- **What you will do**
With pictures left out, set down exactly the lines from the line containing "Where should I" through the last line of the data.

Records from a collection:
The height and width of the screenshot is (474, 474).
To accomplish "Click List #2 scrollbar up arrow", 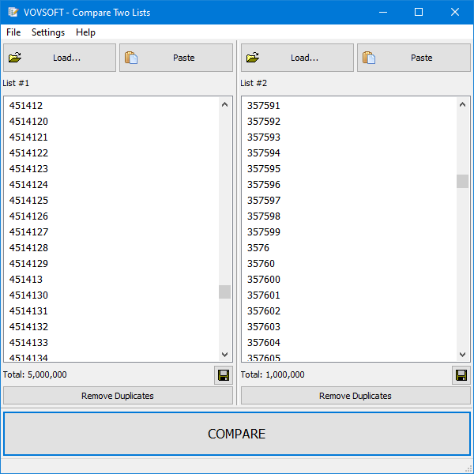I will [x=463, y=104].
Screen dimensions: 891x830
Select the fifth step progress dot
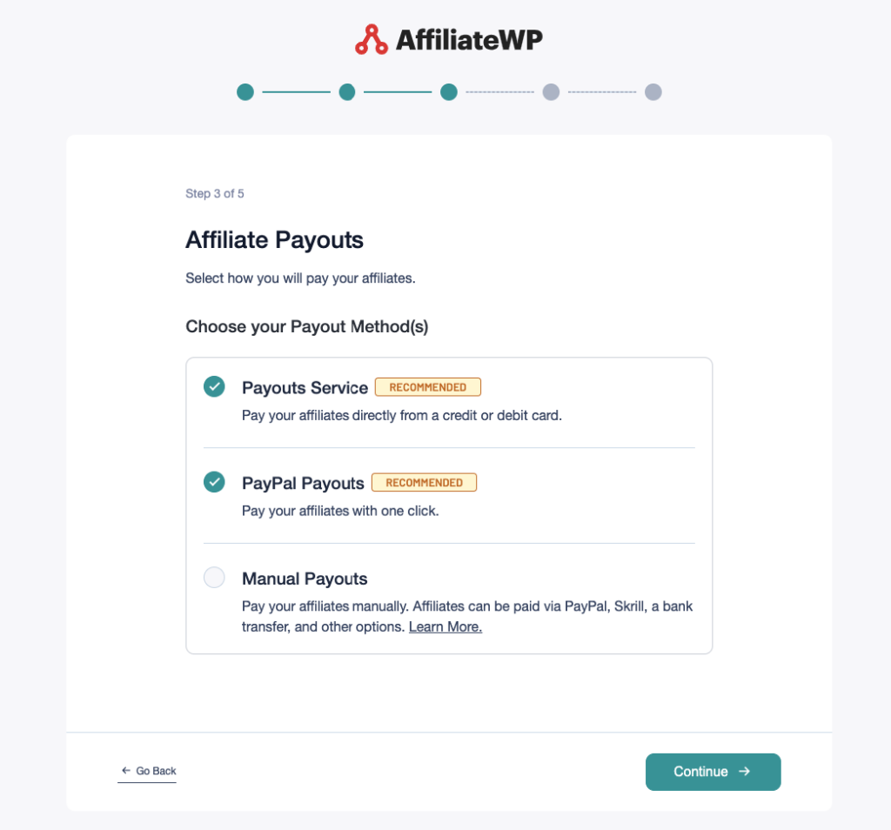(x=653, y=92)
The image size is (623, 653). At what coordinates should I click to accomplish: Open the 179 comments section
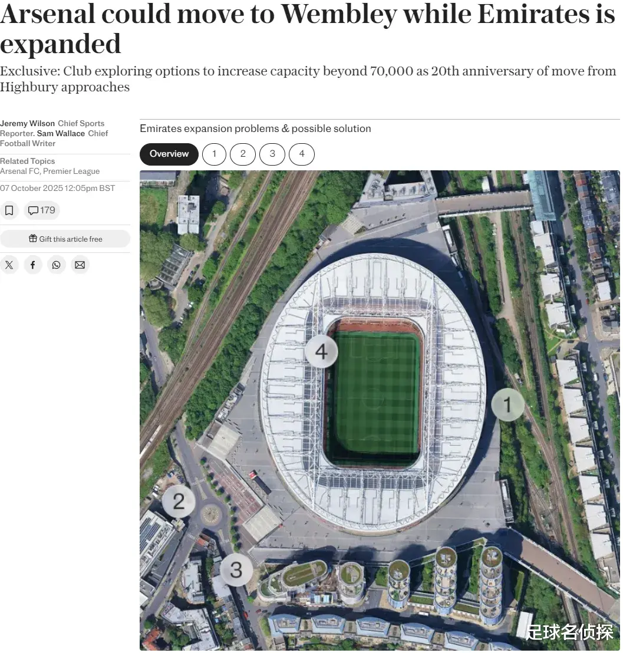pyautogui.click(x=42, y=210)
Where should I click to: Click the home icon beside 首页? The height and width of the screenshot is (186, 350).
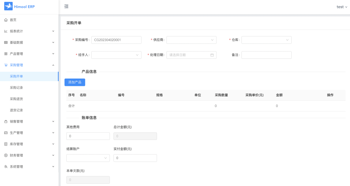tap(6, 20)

- **Solution**
Where should I click to: Click the home icon beside 首页? The height and width of the screenshot is (186, 350).
tap(6, 20)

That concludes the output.